> **Your objective**
The answer should contain all of the data, retyped without any alteration.

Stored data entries
***

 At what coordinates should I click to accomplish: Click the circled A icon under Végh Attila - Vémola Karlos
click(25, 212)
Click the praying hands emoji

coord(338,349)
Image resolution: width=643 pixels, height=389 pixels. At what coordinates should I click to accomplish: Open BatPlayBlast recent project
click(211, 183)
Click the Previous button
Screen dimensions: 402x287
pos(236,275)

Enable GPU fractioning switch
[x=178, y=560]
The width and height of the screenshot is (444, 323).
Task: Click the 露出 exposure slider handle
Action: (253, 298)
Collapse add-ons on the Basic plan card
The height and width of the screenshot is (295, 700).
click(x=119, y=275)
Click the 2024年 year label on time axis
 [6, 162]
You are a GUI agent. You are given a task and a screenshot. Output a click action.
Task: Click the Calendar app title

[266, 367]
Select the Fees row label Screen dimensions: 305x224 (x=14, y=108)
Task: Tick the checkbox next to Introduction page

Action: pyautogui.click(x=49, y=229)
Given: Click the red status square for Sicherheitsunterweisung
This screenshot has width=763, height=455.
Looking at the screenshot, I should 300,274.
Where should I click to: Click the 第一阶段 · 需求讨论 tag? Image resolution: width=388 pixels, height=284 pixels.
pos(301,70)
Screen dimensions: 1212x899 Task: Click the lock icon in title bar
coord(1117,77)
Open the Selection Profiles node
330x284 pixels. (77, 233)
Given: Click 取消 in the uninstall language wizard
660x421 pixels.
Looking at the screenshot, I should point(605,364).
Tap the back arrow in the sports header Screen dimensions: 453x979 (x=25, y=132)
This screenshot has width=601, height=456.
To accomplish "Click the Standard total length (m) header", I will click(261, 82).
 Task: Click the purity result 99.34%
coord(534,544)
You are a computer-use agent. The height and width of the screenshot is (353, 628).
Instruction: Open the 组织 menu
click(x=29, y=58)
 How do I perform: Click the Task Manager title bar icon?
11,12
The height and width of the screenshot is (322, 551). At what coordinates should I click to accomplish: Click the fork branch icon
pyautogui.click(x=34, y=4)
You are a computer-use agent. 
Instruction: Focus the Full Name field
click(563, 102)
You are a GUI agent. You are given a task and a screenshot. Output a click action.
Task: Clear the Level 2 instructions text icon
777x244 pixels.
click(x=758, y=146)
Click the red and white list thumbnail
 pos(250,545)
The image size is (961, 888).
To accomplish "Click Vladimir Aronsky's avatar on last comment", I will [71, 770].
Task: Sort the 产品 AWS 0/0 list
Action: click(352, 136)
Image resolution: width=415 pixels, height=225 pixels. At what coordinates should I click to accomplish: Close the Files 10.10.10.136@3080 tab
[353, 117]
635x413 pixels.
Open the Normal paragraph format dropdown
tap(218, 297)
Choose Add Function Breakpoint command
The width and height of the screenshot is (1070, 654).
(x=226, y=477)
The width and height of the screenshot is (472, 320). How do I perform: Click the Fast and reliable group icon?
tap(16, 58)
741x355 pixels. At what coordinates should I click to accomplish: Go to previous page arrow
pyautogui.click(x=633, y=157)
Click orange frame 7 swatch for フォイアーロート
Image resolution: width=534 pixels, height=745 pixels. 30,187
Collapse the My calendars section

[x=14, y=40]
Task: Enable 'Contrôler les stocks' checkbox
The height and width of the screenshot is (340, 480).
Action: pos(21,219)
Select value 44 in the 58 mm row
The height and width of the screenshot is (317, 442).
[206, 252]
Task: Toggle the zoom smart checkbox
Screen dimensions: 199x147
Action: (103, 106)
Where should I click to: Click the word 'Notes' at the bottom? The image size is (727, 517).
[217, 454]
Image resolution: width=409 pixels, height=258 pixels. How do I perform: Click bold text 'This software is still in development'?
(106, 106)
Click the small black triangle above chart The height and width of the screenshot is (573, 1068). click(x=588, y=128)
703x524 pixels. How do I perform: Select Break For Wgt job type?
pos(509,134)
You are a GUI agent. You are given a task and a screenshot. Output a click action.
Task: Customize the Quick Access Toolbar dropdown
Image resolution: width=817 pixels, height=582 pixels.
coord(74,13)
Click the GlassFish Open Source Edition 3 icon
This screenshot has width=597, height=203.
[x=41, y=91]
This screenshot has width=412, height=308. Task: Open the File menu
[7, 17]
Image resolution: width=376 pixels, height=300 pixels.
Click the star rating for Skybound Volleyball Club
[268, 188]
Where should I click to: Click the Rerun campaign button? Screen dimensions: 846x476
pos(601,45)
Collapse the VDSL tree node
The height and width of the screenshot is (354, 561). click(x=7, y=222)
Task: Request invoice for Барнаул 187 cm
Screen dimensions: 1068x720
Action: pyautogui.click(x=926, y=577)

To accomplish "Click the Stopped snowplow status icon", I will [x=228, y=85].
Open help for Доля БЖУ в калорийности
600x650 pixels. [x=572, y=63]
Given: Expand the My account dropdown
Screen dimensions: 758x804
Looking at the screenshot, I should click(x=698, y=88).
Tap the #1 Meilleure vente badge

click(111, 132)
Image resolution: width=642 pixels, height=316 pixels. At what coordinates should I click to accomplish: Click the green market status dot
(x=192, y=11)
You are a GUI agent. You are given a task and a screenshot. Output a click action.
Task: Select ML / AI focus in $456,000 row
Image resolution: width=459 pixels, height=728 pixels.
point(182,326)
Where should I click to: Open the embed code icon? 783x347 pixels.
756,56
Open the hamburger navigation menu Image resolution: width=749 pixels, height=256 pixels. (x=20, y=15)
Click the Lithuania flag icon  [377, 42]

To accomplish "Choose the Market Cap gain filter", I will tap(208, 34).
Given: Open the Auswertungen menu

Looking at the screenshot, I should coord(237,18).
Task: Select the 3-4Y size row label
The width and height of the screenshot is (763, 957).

***

> **Answer**
 At what coordinates should I click to accomplish: Click the circled A icon under Végh Attila - Vémola Karlos
click(25, 212)
Click the praying hands emoji

coord(338,349)
Image resolution: width=643 pixels, height=389 pixels. At what coordinates should I click to accomplish: Open BatPlayBlast recent project
click(211, 183)
Click the Previous button
Screen dimensions: 402x287
pos(236,275)

Enable GPU fractioning switch
[x=178, y=560]
The width and height of the screenshot is (444, 323).
Task: Click the 露出 exposure slider handle
Action: (253, 298)
Collapse add-ons on the Basic plan card
The height and width of the screenshot is (295, 700).
click(x=119, y=275)
Click the 2024年 year label on time axis
 [6, 162]
You are a GUI agent. You are given a task and a screenshot. Output a click action.
Task: Click the Calendar app title

[266, 367]
Select the Fees row label Screen dimensions: 305x224 (x=14, y=108)
Task: Tick the checkbox next to Introduction page

Action: pyautogui.click(x=49, y=229)
Given: Click the red status square for Sicherheitsunterweisung
This screenshot has width=763, height=455.
Looking at the screenshot, I should 300,274.
Where should I click to: Click the 第一阶段 · 需求讨论 tag? Image resolution: width=388 pixels, height=284 pixels.
pos(301,70)
Screen dimensions: 1212x899 Task: Click the lock icon in title bar
coord(1117,77)
Open the Selection Profiles node
330x284 pixels. (77, 233)
Given: Click 取消 in the uninstall language wizard
660x421 pixels.
Looking at the screenshot, I should point(605,364).
Tap the back arrow in the sports header Screen dimensions: 453x979 (x=25, y=132)
This screenshot has width=601, height=456.
To accomplish "Click the Standard total length (m) header", I will click(261, 82).
 Task: Click the purity result 99.34%
coord(534,544)
You are a computer-use agent. The height and width of the screenshot is (353, 628).
Instruction: Open the 组织 menu
click(x=29, y=58)
 How do I perform: Click the Task Manager title bar icon?
11,12
The height and width of the screenshot is (322, 551). At what coordinates should I click to accomplish: Click the fork branch icon
pyautogui.click(x=34, y=4)
You are a computer-use agent. 
Instruction: Focus the Full Name field
click(563, 102)
You are a GUI agent. You are given a task and a screenshot. Output a click action.
Task: Clear the Level 2 instructions text icon
777x244 pixels.
click(x=758, y=146)
Click the red and white list thumbnail
 pos(250,545)
The image size is (961, 888).
To accomplish "Click Vladimir Aronsky's avatar on last comment", I will [71, 770].
Task: Sort the 产品 AWS 0/0 list
Action: click(352, 136)
Image resolution: width=415 pixels, height=225 pixels. At what coordinates should I click to accomplish: Close the Files 10.10.10.136@3080 tab
[353, 117]
635x413 pixels.
Open the Normal paragraph format dropdown
tap(218, 297)
Choose Add Function Breakpoint command
The width and height of the screenshot is (1070, 654).
(x=226, y=477)
The width and height of the screenshot is (472, 320). How do I perform: Click the Fast and reliable group icon?
tap(16, 58)
741x355 pixels. At what coordinates should I click to accomplish: Go to previous page arrow
pyautogui.click(x=633, y=157)
Click orange frame 7 swatch for フォイアーロート
Image resolution: width=534 pixels, height=745 pixels. 30,187
Collapse the My calendars section

[x=14, y=40]
Task: Enable 'Contrôler les stocks' checkbox
The height and width of the screenshot is (340, 480).
Action: pos(21,219)
Select value 44 in the 58 mm row
The height and width of the screenshot is (317, 442).
[206, 252]
Task: Toggle the zoom smart checkbox
Screen dimensions: 199x147
Action: (103, 106)
Where should I click to: Click the word 'Notes' at the bottom? The image size is (727, 517).
[217, 454]
Image resolution: width=409 pixels, height=258 pixels. How do I perform: Click bold text 'This software is still in development'?
(106, 106)
Click the small black triangle above chart The height and width of the screenshot is (573, 1068). click(x=588, y=128)
703x524 pixels. How do I perform: Select Break For Wgt job type?
pos(509,134)
You are a GUI agent. You are given a task and a screenshot. Output a click action.
Task: Customize the Quick Access Toolbar dropdown
Image resolution: width=817 pixels, height=582 pixels.
coord(74,13)
Click the GlassFish Open Source Edition 3 icon
This screenshot has width=597, height=203.
[x=41, y=91]
This screenshot has width=412, height=308. Task: Open the File menu
[7, 17]
Image resolution: width=376 pixels, height=300 pixels.
Click the star rating for Skybound Volleyball Club
[268, 188]
Where should I click to: Click the Rerun campaign button? Screen dimensions: 846x476
pos(601,45)
Collapse the VDSL tree node
The height and width of the screenshot is (354, 561). click(x=7, y=222)
Task: Request invoice for Барнаул 187 cm
Screen dimensions: 1068x720
Action: pyautogui.click(x=926, y=577)

To accomplish "Click the Stopped snowplow status icon", I will [x=228, y=85].
Open help for Доля БЖУ в калорийности
600x650 pixels. [x=572, y=63]
Given: Expand the My account dropdown
Screen dimensions: 758x804
Looking at the screenshot, I should click(x=698, y=88).
Tap the #1 Meilleure vente badge

click(111, 132)
Image resolution: width=642 pixels, height=316 pixels. At what coordinates should I click to accomplish: Click the green market status dot
(x=192, y=11)
You are a GUI agent. You are given a task and a screenshot. Output a click action.
Task: Select ML / AI focus in $456,000 row
Image resolution: width=459 pixels, height=728 pixels.
point(182,326)
Where should I click to: Open the embed code icon? 783x347 pixels.
756,56
Open the hamburger navigation menu Image resolution: width=749 pixels, height=256 pixels. (x=20, y=15)
Click the Lithuania flag icon  [377, 42]

To accomplish "Choose the Market Cap gain filter", I will tap(208, 34).
Given: Open the Auswertungen menu

Looking at the screenshot, I should coord(237,18).
Task: Select the 3-4Y size row label
The width and height of the screenshot is (763, 957).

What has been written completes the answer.